この連接モジュールのノズル面にインクが浸漬するようにして浸漬放置した。なお、インクの温度は60℃とした。そして、インクは一定時間おきに補充し、常にインクがノズル面に浸っている状態を保持した。また、インクを循環して常に一定量がノズル面に浸漬するような方法も試験した。
(サンプル1)
側面に撥水処理がないヘッドモジュールで上記の簡易ラインヘッドを試作した。
(サンプル2)
側面の撥水膜の厚み制御をしていない、膜厚約0.1μmの単層膜が形成されたヘッドモジュールで上記の簡易ラインヘッドを試作した。
(サンプル3)
ダイキン製オプツールで上記に記載した[A.多段膜厚の形成]の方法により多段膜が形成されたヘッドモジュールで上記の簡易ラインヘッドを試作した。
(サンプル4)
Harves製デュラサーフを用いて膜厚20μm以上の圧膜形成したヘッドモジュールで上記の簡易ラインヘッドを試作した。
[評価及び結果]
まずヘッドモジュールを並べてラインヘッドを試作する時にサンプル1〜3は特に問題なくラインヘッド化を進めることができたが、膜厚の厚いサンプル4は隣接モジュールに近接配置するハンドリング時に隣接モジュールと接触して双方の撥水面にキズもしくは擦れ跡が生じる事態が散発した。接触痕の観察は顕微鏡により行った。接触痕の部分には形状効果でその後インクが入りやすく、膜厚が薄いもしくは撥水膜がないことで加速度的に優先的に周囲の撥水劣化を引き起こす。実用上においてはこのモジュール交換作業はユーザーにて行うことが前提となるため、隣接モジュールに接触しやすいサンプル4の形態は設計仕様上実用性少なく、採用は厳しいと判断した。

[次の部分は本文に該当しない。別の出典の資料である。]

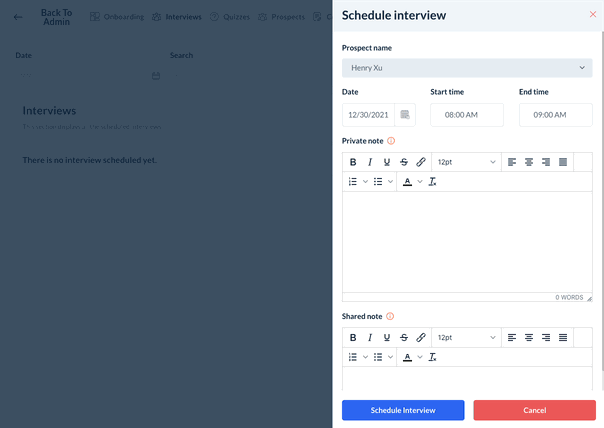Toggle bold in Private note toolbar
The width and height of the screenshot is (604, 428).
(353, 162)
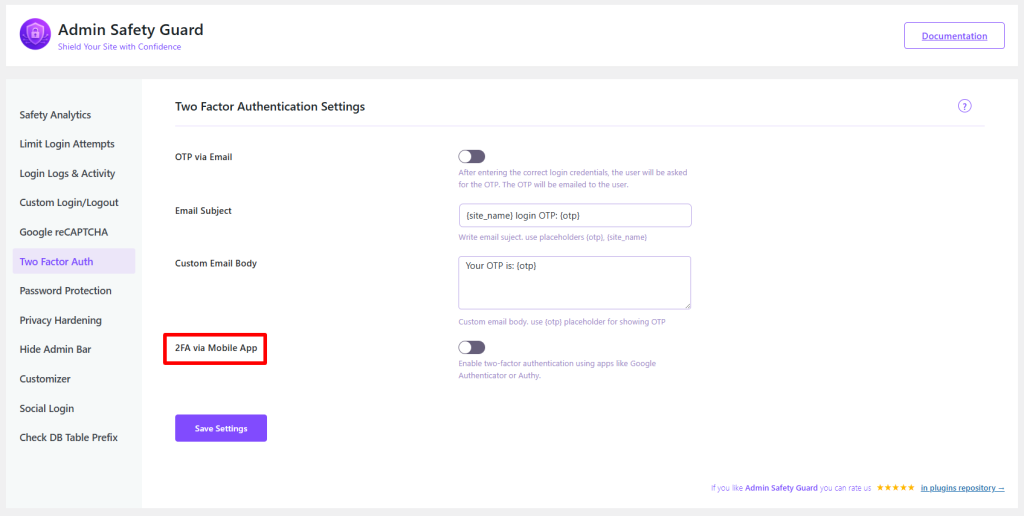Open Google reCAPTCHA settings
The height and width of the screenshot is (516, 1024).
(63, 232)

インクの浸漬時間に対して隙間へのインクの侵入具合を目視観察したところ、側面撥水処理がないサンプル1では50時間浸漬の時点ですでに隙間へのインクの侵入が確認された。そして、単層膜が形成されたサンプル2の隙間には150時間浸漬の時点で隙間へのインクの侵入が確認された。また、多段膜が形成されたサンプル3は500時間浸漬の時点までインクの侵入が確認されなかった。

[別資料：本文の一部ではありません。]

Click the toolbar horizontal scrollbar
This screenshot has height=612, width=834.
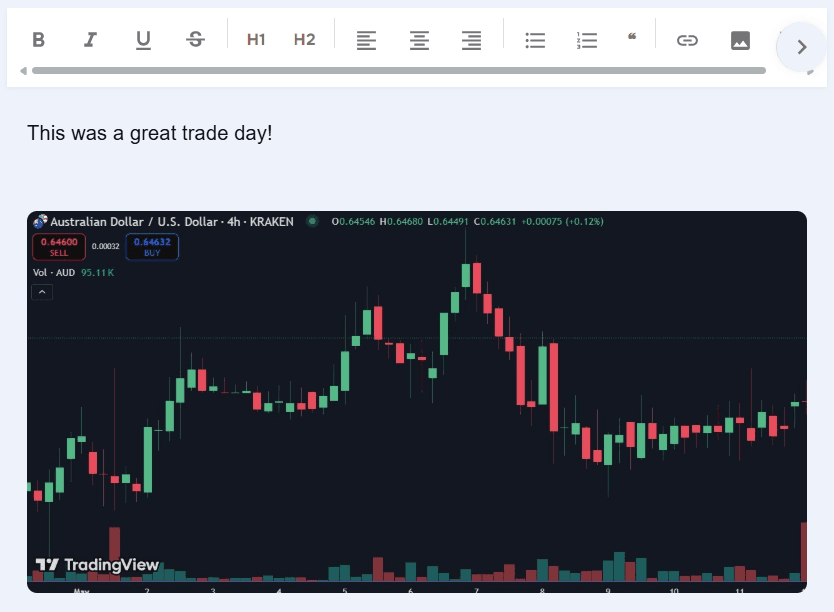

なお、この試験の際、目視による確認だけでなく、側面に設けられた撥水膜の水による静的接触角(単位 °)を測定している。測定は、ノズル面に近い側の側面とした。測定結果を下記の表に示す。
上記試験結果により、ノズル面側の膜厚が厚く、ノズル面側から離れるに従って膜厚が段階的に薄く形成されている撥水膜をヘッドモジュールの側面に形成することで、ヘッドモジュール間の隙間への液体の入り込みを防止することができ、ノズル面側近傍の側面の撥水膜の化学的耐久性が向上することができることが分かる。

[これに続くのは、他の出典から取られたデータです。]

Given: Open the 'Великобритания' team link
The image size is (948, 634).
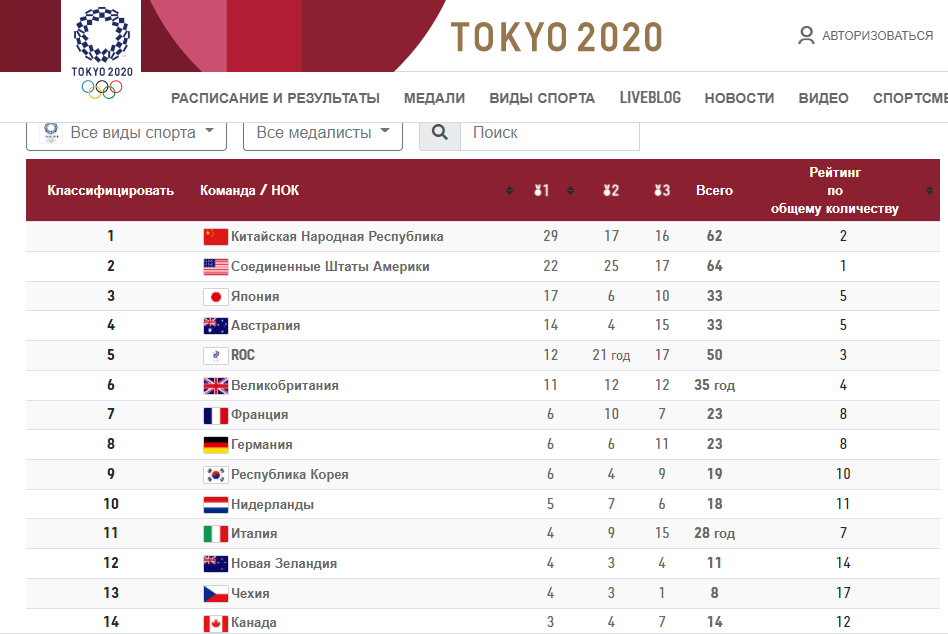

次にヘッドモジュールが傾いて使用された場合の実施例を記載する。ヘッドモジュールはインクジェットヘッド記録装置内で描画ドラムの接線方向と平行にノズル面が近接するように配置するため、ヘッドモジュールはおのずと傾いて使用される。ヘッドモジュールが傾いた状態で印字動作を行うと、ノズルから吐出したインクは重力作用でノズル面から傾き下側に流れ出し、おのずと傾き下側のヘッドモジュール側面に相対的にインクが接することが確認された。ヘッドモジュールが傾いた状態で印字動作を続けたところ、上記サンプル2と同様な膜厚約0.1μmの単層膜が側面に形成されたヘッドモジュールでは経時で傾き下側の側面から撥水性が劣化していくことが確認された。撥水性の劣化はインクの濡れ方で判断した。環境温度は室温で経時時間として約10ヶ月で撥水性が傾き下側で劣化してインクの濡れ広がりが見受けられ、かつインクが流れにくく付着したままの状態となることが確認された(撥水性が低下するとインクが濡れ広がり、かつ流れにくい)。この結果をふまえ、ヘッドモジュールの側面の傾き下側の部分の膜厚を厚くして上記サンプル3同様な傾斜膜厚処理を施したところ、同様の10ヶ月でも側面撥水性の劣化が生じていないことが確認された。
傾きは約10°の場合と約25°の場合の2種で検証し、双方の傾き角度で同様の効果が確認された。